Al cumplir 52 años, comenzó a vivir nuevamente en el yo otro que le correspondía justamente a él en esa época; no por decreto ni ocurrencia de ninguna especie, sino por un destino cíclico que mayas y aztecas, allá en su terruño, descubrieron desde hará mil años.
Su yo otro que ya fue, puede mirarse ahora del otro lado de la raya, igual que un traje de dos caras vuelto al revés a la hora en que se lava. Y ahora, ahí, con la conciencia del mundo vivido anteriormente, osa pasar, a las primeras de cambio, de los solitos de bebé que dan de bruces a la carrera intempestiva hacia la gente, donde por leyes de la física reina el calorcito.
Cómo podría ser, no lo imaginaba. Así que eso de escribir aquello de "con la conciencia de lo vivido anteriormente" sonaba a pura palabra hueca, pista falsa, retruécano de laberinto. Su nuevo existir, en realidad, justamente consistía en el olvido de lo vivido, y el olvido es la parte cercenada de la conciencia.
Hacía erupción tal vez por eso el par aquel de volcanes con sus cenizas, al grado que en los aeropuertos han quedao varadas familias enteras, padres que volaban (y habían juntao) para la boda de la hija, más muchos otros motivos para un relato en esta nueva realidad en la que salir por los cigarros es a menudo el último adiós.
No era posible que recordara nada, sobre todo si le daba a últimas fechas por interrumpir la comida para saltar en pos del papel blanco de su diario puesto en cualquier lugar de la casa, donde, ganado por un estado febril, anotaba sus ocurrencias, asociaciones, apuntes relativos a las maneras que le son dadas a un personaje para desvanecerse y penetrar en uno de esos huecos del tiempo --atajos cuánticos-- descubiertos por Bioy Casares en el paso de Buenos Aires a Punta del Este. Y este hecho en sí no habría significado el ejercicio del olvido, si al ir tras su diario no hubiese dejado a su mujer --la que le lava la ropa y le hace de comer-- con la palabra atragantada y a media historia. Un misterioso túnel que, en un descuido y contra todas sus supersticiones, podría arrojarlo a la cuneta de los indicios, zona cuyas notorias huellas de atrás delatan la presencia de ese continuo sobre el terruño que ya con nada se lava. Ese mismo terruño por el que ya se ha ido enterando de lo histéricamente imposible que resulta la pretensión de la desmemoria. Pues eran sus vellos tímidos y discretos sobre el antebrazo, su fino y delgado antebrazo --diría delicado y grácil--, que estaban ahí como una rienda en torno al caballo de sí, preguntándole: "¿Nos recuerdas?... Nosotros a ti sí..."

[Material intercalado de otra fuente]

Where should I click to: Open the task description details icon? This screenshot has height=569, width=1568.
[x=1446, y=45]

¡Los vellos de sus antrebrazos! ¡Y sus hermosas manos de mujer útil!
Aquello era como el juego de jalar la cuerda, de uno y otro extremo, contra la raya; hacer venir al contrincante fuera de sí, al equilibrista. Así que de regreso me vine ya solo bajo la protección de sus radiaciones, las de ella y los vellitos discretos de sus antebrazos, a salvo de ese bullicio escandalosamente sordo y gris que hasta de mugroso podría tacharse, y que bulle en horas de tarde nublada en ese punto anaranjado de tránsito que hace al tren subterráneo.

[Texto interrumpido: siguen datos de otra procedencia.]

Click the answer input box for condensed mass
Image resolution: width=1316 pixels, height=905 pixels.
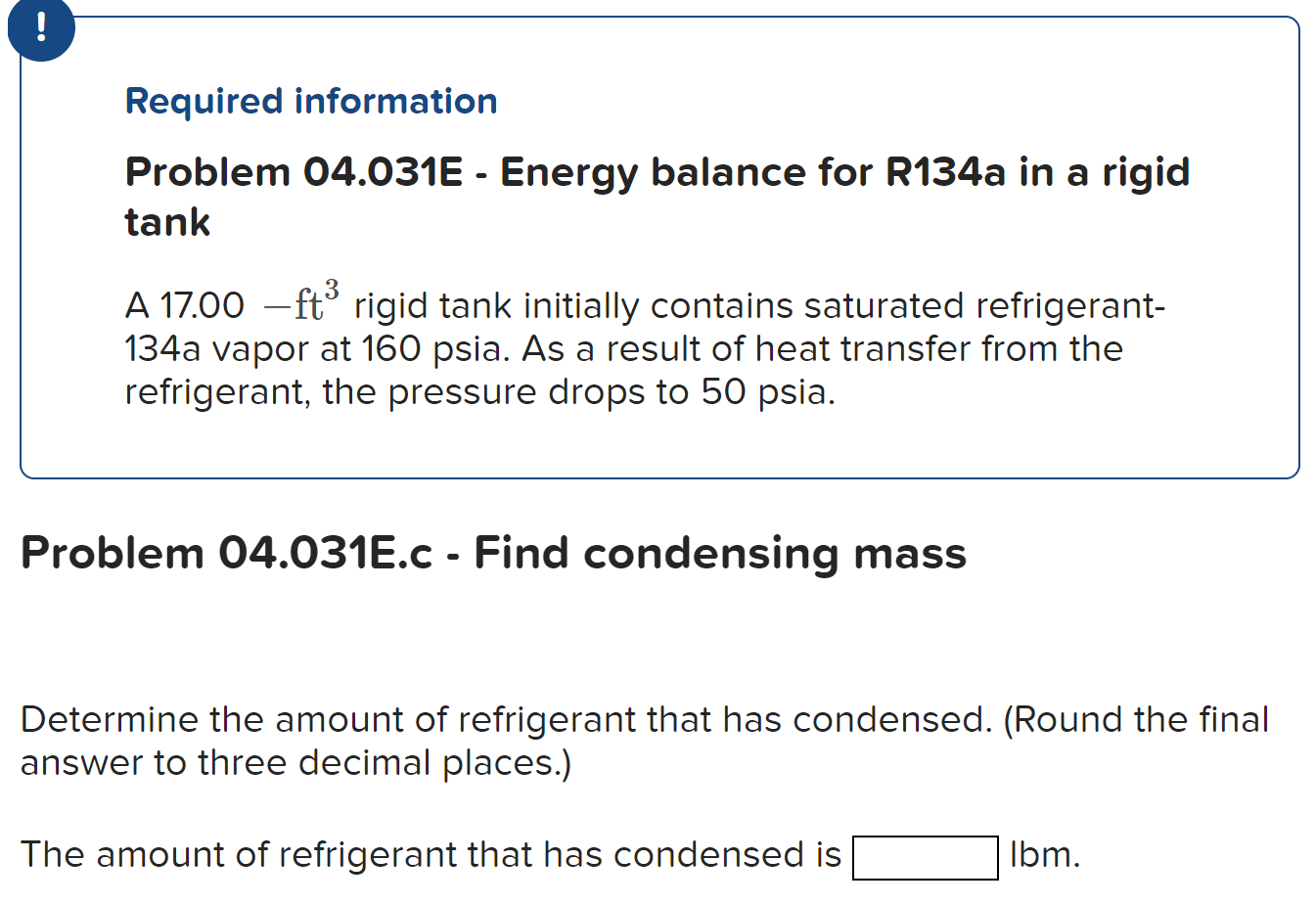tap(924, 858)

En fin, en fin, así seguirá siendo hasta siempre. Así fue impuesto por la ley del padre del padre del padre. Guardada hasta la muerte con celo de mastines. Y a mi (y aquí habla el narrador finalmente) no me quede por ahora sino diculparme frente a un hipotético lector que no tiene porqué comulgar con nuestros códigos --los de una elite--, ni mucho menos se sobra de tiempo. Era necesario salvar con retruécanos situaciones complicadas que amenazan con desbordarse o, según se vea, venirse abajo. Así que se optó en este caso por chutar sesgado.